— Говорите, семья от него отказалась? — воскликнула Венеция. — Но ведь они сами виноваты, что допустили эту историю с леди Софией! Это произошло, когда ему было двадцать два, а она была старше его, не так ли?
— Да, старше на несколько лет, но…
— Тогда можете не сомневаться, мэм, что леди София была виновата больше его! И хотя я считаю, что лорд Деймрел должен был на ней жениться, мне кажется, она получила по заслугам. Я даже начинаю жалеть Злого Барона. Он надолго задержится в Йоркшире? Нам придется с ним здороваться?
— Мне — да, если мы случайно встретимся, но я решила ограничиваться вежливым кивком и умолила сэра Джона не заставлять меня приглашать его на званый обед. «Кого из наших знакомых я смогу пригласить вместе с ним? — спросила я. — Ярдли? Трейпов? Бедную миссис Моткоум? Или нашу милую Венецию?» К счастью, он понял, что из этого не вышло бы ничего хорошего. Хорошо, что Деймрел холостяк.

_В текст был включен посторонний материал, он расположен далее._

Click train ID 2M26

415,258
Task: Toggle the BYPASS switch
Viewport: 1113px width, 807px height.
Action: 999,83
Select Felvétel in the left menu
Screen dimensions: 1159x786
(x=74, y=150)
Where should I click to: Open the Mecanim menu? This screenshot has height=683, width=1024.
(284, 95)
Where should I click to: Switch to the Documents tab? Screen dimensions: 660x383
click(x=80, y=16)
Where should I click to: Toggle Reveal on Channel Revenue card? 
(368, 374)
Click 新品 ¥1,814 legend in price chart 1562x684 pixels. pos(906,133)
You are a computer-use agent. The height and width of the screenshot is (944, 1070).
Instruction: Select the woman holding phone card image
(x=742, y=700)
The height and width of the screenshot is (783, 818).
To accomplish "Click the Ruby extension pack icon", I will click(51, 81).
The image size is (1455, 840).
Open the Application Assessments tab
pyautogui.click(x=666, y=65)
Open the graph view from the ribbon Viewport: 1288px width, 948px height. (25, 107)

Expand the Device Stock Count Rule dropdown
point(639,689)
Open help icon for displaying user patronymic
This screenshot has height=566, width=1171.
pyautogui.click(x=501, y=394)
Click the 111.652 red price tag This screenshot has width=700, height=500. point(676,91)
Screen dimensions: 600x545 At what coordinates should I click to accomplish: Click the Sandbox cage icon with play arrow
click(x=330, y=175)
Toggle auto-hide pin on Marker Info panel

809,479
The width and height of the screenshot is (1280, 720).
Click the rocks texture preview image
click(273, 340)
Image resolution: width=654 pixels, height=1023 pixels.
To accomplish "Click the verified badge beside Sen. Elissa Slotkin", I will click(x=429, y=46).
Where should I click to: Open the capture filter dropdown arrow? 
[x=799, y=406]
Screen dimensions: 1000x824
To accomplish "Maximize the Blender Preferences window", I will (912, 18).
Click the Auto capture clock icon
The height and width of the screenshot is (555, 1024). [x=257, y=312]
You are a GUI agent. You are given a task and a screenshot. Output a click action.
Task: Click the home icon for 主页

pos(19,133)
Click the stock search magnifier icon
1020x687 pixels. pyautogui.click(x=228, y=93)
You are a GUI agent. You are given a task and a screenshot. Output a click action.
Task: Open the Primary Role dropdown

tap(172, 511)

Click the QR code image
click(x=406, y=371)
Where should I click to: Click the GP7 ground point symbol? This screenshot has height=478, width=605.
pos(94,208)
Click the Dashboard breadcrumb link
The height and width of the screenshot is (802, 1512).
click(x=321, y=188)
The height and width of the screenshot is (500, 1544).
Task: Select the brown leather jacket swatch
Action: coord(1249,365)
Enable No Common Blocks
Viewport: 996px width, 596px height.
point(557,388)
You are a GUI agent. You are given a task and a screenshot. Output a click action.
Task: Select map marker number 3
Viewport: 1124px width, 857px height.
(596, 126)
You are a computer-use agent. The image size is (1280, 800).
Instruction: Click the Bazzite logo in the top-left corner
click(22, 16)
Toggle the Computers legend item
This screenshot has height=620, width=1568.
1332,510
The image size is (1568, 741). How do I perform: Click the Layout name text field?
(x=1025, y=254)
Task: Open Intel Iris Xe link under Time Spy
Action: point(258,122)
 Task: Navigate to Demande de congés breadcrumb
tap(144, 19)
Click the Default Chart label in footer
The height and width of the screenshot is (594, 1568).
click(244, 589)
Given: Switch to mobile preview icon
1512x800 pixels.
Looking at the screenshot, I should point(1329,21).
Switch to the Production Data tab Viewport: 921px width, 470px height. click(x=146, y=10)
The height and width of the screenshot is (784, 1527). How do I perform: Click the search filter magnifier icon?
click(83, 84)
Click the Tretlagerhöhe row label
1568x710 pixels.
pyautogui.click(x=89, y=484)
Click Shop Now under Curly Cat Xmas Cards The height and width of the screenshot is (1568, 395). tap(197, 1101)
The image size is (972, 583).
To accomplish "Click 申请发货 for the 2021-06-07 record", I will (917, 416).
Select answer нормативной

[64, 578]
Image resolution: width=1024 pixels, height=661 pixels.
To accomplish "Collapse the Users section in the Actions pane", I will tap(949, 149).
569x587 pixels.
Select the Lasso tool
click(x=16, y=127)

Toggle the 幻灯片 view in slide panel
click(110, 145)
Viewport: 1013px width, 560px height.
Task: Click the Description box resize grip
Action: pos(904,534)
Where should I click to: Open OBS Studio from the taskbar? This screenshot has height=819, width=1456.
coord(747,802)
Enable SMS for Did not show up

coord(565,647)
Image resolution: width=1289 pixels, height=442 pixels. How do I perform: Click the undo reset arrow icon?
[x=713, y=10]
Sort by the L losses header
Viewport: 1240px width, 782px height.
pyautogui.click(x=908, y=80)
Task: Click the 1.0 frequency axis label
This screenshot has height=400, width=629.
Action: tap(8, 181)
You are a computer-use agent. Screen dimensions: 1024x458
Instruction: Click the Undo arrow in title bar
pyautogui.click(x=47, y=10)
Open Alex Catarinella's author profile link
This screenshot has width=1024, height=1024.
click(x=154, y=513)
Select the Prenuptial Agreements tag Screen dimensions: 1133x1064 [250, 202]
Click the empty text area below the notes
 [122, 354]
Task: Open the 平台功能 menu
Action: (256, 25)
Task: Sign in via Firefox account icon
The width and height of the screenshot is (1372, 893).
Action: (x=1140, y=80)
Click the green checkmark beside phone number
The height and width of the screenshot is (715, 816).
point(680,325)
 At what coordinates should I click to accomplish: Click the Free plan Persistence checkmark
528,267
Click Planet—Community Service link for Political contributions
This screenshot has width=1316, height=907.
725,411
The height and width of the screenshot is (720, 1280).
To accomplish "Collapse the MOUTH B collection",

Если джентльмены хотят посещать его, то на здоровье, но он не может приглашать к себе леди.
После этого триумфального вывода леди Денни удалилась, оставив молодую приятельницу в весьма противоречивых чувствах. Венеция не могла определить, хочет ли она, чтобы Деймрел нашел какой-нибудь способ увидеть ее снова, или была бы рада, если бы он покинул Прайори. Конечно, гулять, не выходя за пределы парка, будет скучно, но этого не избежать, если только она не будет выезжать верхом с Обри. Венеция, хотя и не придавала значения мрачным предупреждениям няни, не исключала, что Деймрел будет ее подстерегать и, увидев прогуливающейся в одиночестве, решит, что она сознательно напрашивается на его ухаживания. Венеция пришла к выводу, что обрадовалась бы его отъезду. Деймрел был опасен, его поведение — непростительно, а встреча с ним способна деморализовать любую женщину, привыкшую к уединенной жизни.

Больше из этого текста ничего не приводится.